そして震災でそれが崩れ、多くのアーティストがジャンルや業界を超えて混じり合いコラボレーションしました。
多くの地方でアートフェスティバルが開催され多くの方が芸術に触れる機会は増えましたが、それでもアーティストが職業に成り得ることはありません。
なぜ芸術家は職業として成り立たないのか。
なぜ経済市場に入れないのか。
なぜ芸術が芸術としてのクオリティーをキープできないのか。
現在、多くの人が芸術に触れる事が容易になりましたが、アートへの理解度が深まったとは言えないと思います。
「アートはわからないもの」と思われがちな状況をアーティスト自身がそれに気づかず自分(作品)を見てもらうために必要な人間関係を築いていないのではないのでしょうか。
人と人との関係性が希薄になってきているというのもありますが、それはアーティスト自身で変えられると思います。
マーケティングの言葉でこういう言葉があります。
「たくさんの人が
たくさんハッピーになると
あとからたくさんお金が入ってくる。」
僕は考えました。
芸術で上記のことをやるにはどうしたらいいのか。
芸術ができる仕事というのは、見る側の心や感情に「?」を出す事だと思います。
作家の意図なんてわからなくてもいい、わからないけど見入ってしまった、ずっと集中してしまった。芸術を通して考え方やものの見方などが変容していくことが芸術ができることだと思っています。
今の世の中は
「わかりやすく安いもの」が受け入れられる。
ですが、これは価値あるものを価値として見出せないということです。
芸術の価値を下げずに価値あるものを価値として提示し、広く一般の人に芸術に触れてもらう企画を作っていく中で、アーティストが一般の人に近づいていく。

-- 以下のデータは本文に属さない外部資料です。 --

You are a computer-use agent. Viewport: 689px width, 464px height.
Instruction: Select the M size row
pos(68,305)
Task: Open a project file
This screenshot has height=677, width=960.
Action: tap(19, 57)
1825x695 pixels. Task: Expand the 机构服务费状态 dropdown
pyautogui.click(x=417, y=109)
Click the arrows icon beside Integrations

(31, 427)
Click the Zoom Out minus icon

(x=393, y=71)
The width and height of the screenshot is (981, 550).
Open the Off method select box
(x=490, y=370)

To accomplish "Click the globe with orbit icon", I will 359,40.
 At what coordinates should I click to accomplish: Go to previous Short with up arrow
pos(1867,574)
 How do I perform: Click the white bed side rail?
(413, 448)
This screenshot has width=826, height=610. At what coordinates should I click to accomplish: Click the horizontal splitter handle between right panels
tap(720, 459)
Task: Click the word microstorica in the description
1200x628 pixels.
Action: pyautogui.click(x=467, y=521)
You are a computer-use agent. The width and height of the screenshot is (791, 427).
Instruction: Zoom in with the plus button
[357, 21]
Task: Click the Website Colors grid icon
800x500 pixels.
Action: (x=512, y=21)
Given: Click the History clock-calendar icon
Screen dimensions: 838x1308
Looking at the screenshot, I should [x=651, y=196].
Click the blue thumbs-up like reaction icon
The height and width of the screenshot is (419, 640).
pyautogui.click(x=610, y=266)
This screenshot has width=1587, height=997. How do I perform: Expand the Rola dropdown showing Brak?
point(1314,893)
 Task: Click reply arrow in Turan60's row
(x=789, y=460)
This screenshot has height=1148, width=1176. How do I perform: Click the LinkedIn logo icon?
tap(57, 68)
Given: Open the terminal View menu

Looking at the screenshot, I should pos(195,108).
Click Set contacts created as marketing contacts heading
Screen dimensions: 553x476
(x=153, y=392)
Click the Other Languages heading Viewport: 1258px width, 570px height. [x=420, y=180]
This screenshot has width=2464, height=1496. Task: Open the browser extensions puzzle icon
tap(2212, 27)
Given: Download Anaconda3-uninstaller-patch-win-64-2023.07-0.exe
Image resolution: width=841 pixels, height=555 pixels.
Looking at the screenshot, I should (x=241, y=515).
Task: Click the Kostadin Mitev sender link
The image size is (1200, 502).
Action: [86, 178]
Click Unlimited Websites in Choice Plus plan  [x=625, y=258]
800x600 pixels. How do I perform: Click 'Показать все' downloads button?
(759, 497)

見る側の心に何か作用し、アーティストが観客に近づけば観客もその人間性に興味を持ち、また足を運んでくれる。
そしたら商品流通と同じ事が起きる。
国のサポートに甘えず、自分の作り出すもの(アート)でも経済を作れると信じています。
僕はそういう社会を作りたい。
キュレーションカンパニー DEVIATE.CO
2012年に設立。
「Artistを社会的職業に / Artを経済市場の中へ」をコンセプトとし、ダンスや舞台作品を中心にプロデュース企画・若手育成・地域活性企画など、多くのプロジェクトを企画。
関東だけでなく北海道・長野・京都・福岡・熊本など多くの都市でダンス・芸術の向上・拡散も行う。
2014から海外のアーティストと交流を持ち、韓国・イタリア・スペイン・アメリカなど多くのアーティストを招聘しプロジェクトを企画。
2015年には海外アーティストと衣食住を共にクリエーションをする企画「Dance Camp Plratform」を立ち上げ、世界でも数少ない合宿型プロジェクトを企画。翌年、韓国の国際ダンスフェスティバル NDA international FestivalにてDCP in NDAとしても開催。
2016年には長野支部設立。
石井則仁
振付家/舞踏家/
DEVIATE.COアーティスティックディレクター
1984年生まれ、東京都出身。
17歳からストリートダンスを踊り始め、様々なダンスコンテストにて入賞。数々のアーティストのバックダンサーやCM・テーマパークダンサーなどで活躍後、2006年活動場所を舞台空間へ移行。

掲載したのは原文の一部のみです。